Chercheuse indépendante, essayiste et romancière, consultante en communication et pour les  usages des TIC 

 

La gouvernance  de Abdelilah Benkirane me semble être une gouvernance sans imagination ni créativité sur le plan économique et industriel. Il me semble également que les premières victimes sont  son propre électorat composé majoritairement des classes moyennes   et populaires. Sans parler aussi  de jeunes, chômeurs et chômeuses,  sous-employés ou dans des emplois précaires, beaucoup même sont dans l’informel et c’est cette  classe surtout  que la gouvernance d’Abdellillah Benkirane a sanctionnée. En effet, le gouvernement  l’a négligée en termes de politiques publiques et d’insertion dans le système productif existant. Aussi fallait-il  repenser et en réinventer un autre nouveau qui puisse convenir au contexte actuel. Or cela n’a jamais été fait. Au lieu de se pencher sur les vrais problèmes, créer des postes budgétaires, écouter les jeunes, les intégrer dans la vie active et améliorer les conditions de vie, on a préféré les endoctriner et  les endormir par des discours et des utopies millénaristes.

A mon avis, cette gouvernance  s’est trompée de siècle et de millénaire. C’est plutôt un  boulet, un boulet pour le changement, un  accélérateur de retard par rapport à un calendrier de grands projets industriels et structurants  qui devaient permettre l’entrée du Maroc dans une société mondialisée et globalisée, dans une société de l’information et de la connaissance qui a coïncidé avec  le règne de Mohammed VI, et une décennie plus tard avec le « Printemps arabe ». La nouvelle place du Maroc  aurait pu se négocier, à ce moment là, si le gouvernement avait préparé une vraie politique sociale pour l’emploi, l’insertion,  la  répartition  des richesses, de vraies politiques éducatives et de formation, une vraie culture créative et d’innovation, un mouvement de recherche et de développement qui aurait accompagné ces projets.
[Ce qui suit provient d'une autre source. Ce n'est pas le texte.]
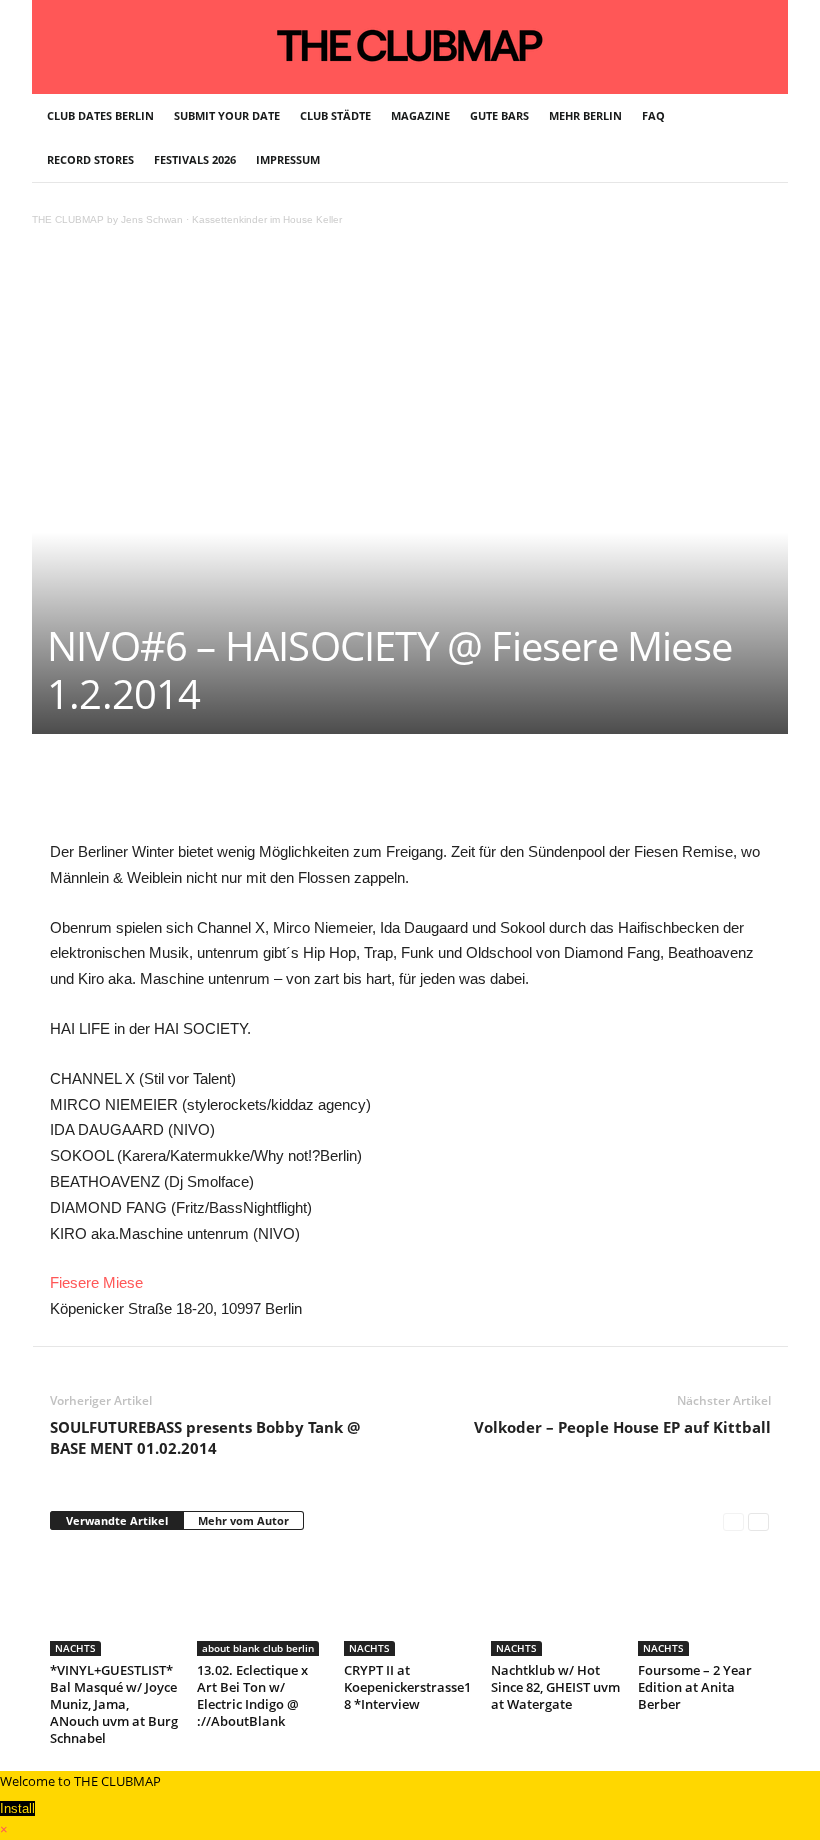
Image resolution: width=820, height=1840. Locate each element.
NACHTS (75, 1648)
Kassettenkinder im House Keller (267, 219)
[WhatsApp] (284, 794)
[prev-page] (733, 1521)
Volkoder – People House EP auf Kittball (622, 1427)
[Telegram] (468, 794)
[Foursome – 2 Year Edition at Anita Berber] (703, 1602)
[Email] (422, 794)
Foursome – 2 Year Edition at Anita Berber (695, 1687)
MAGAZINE (420, 115)
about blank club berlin (258, 1648)
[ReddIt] (376, 794)
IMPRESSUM (288, 159)
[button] (758, 138)
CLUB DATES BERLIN (100, 115)
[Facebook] (192, 794)
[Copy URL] (514, 794)
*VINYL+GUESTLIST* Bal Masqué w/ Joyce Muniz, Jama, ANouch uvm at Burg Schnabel (114, 1704)
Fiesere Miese (96, 1282)
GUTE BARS (499, 115)
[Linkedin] (330, 794)
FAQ (653, 115)
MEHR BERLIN (585, 115)
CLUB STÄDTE (335, 115)
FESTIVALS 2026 (195, 159)
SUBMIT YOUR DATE (227, 115)
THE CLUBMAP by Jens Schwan (107, 219)
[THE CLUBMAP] (410, 45)
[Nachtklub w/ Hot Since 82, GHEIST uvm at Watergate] (556, 1602)
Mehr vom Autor (243, 1520)
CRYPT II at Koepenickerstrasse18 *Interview (407, 1687)
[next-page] (758, 1521)
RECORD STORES (90, 159)
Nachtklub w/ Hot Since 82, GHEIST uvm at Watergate (555, 1687)
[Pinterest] (238, 794)
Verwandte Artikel (117, 1520)
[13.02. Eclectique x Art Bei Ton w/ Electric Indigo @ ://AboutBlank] (262, 1602)
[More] (561, 794)
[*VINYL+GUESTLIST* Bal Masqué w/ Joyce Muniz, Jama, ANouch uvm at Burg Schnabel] (115, 1602)
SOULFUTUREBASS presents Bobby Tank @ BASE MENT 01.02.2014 (205, 1437)
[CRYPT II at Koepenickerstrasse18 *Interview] (409, 1602)
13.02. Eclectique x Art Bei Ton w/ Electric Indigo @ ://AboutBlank (252, 1695)
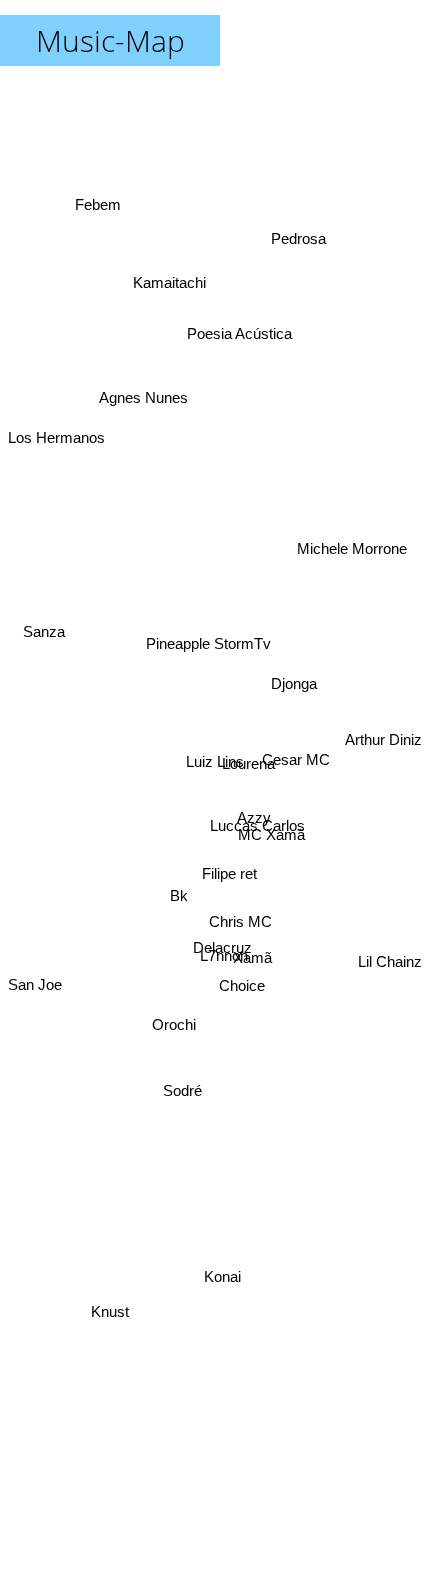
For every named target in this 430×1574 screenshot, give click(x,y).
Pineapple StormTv (213, 654)
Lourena (250, 795)
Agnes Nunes (142, 419)
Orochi (179, 1035)
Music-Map (110, 40)
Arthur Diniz (383, 739)
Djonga (296, 693)
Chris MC (241, 924)
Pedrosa (296, 233)
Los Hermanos (56, 390)
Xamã (251, 968)
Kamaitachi (171, 282)
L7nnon (218, 982)
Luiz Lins (215, 761)
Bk (181, 900)
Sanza (46, 613)
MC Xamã (274, 879)
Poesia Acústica (223, 329)
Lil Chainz (390, 906)
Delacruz (225, 947)
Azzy (255, 826)
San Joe (35, 964)
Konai (220, 1282)
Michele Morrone (350, 531)
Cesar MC (296, 774)
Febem (100, 209)
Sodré (181, 1094)
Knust (103, 1285)
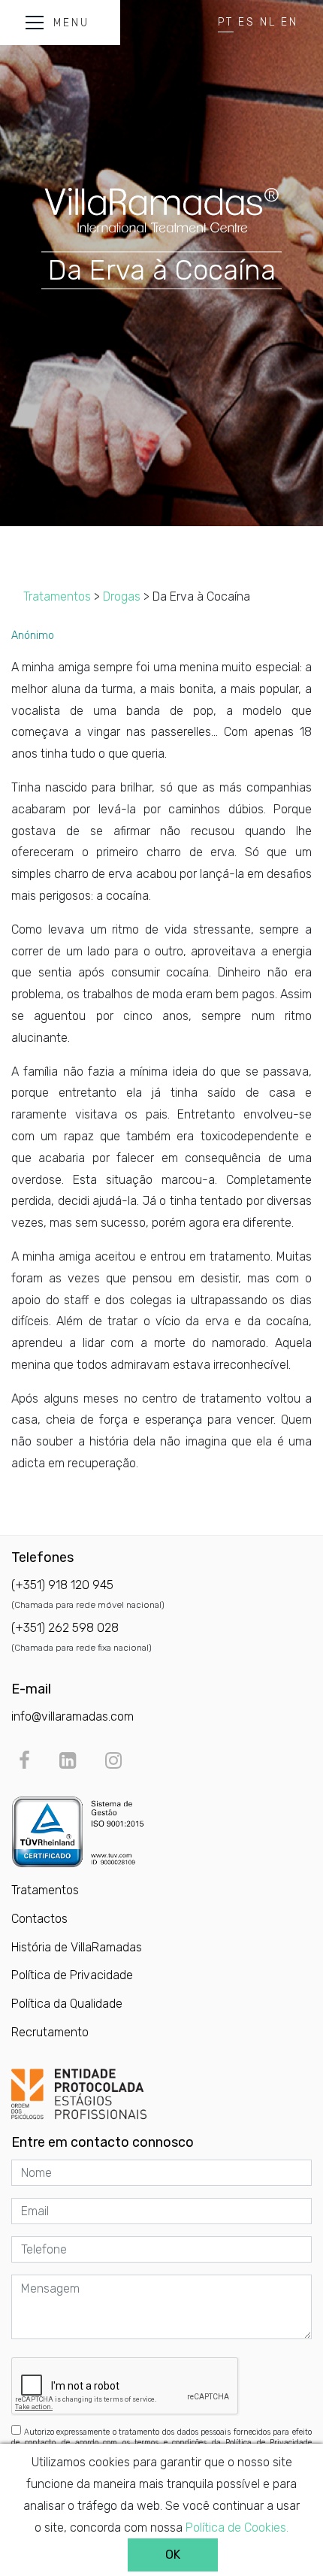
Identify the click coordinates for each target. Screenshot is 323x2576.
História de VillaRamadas (76, 1947)
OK (172, 2554)
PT (226, 22)
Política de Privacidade (72, 1975)
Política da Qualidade (66, 2003)
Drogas (121, 596)
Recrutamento (50, 2032)
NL (268, 22)
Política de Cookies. (237, 2527)
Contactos (39, 1919)
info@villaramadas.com (72, 1716)
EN (289, 22)
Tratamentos (57, 596)
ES (246, 22)
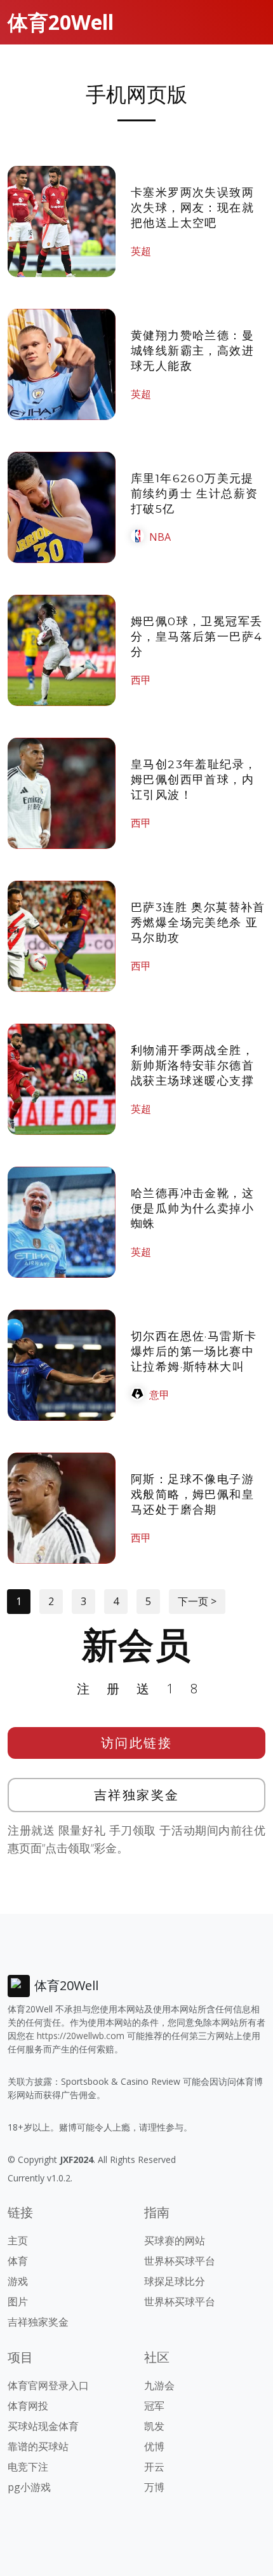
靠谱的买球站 (38, 2446)
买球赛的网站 (174, 2240)
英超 (141, 251)
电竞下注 (28, 2467)
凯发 (154, 2426)
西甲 (141, 680)
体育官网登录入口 (48, 2385)
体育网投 (28, 2406)
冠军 (154, 2406)
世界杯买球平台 (179, 2261)
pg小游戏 (29, 2487)
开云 (154, 2467)
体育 (18, 2261)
Au lieu de cela, on a eu surtout recours à un discours pauvre en sens, mais riche en lieux communs et en images surannées et arriérées. D’ailleurs, ce type de discours –je crois-  possède en lui-même ses propres limites objectives, car il ne s’appuie pas sur un fondement scientifique, il n’est pas conceptualisé,  ni rationalisé,  et il ne peut que se métamorphoser en langage de la rue,  un langage primaire, stade anal comme diraient les psychologues. Ce qui est d’ailleurs en parfaite cohérence avec l’image d’un homme du peuple dont il se réclame. Ce trait forcé de l’homme du peuple malgré son côté touchant et presque « vierge », le révèle  comme  un homme du passé, il me rappelle beaucoup d’hommes dans mon entourage, en cela il m’est familier comme il est familier à tous les marocains, sauf qu’eux ne sont pas Premier Ministre. D’ailleurs, certains sont directeurs d’école ou instituteurs… On peut dire que nous  avons eu un « profil instit » comme premier ministre. C’est un  décalé et rien ne peut agir sur lui : ni la conjoncture nationale, ni internationale, ni les enjeux du monde. C’est un  leader politique enfermé dans une  vision arabe et musulmane étroite,  et s’il doit s’en aller, il doit le faire en s’excusant, il sera pardonné car, au fond, c’est un honnête homme mais qui doit lire les grands écrits sur la gouvernance comme celui de Saint Simon qui parle de la transition d’une société cléricale  à une vraie société industrielle…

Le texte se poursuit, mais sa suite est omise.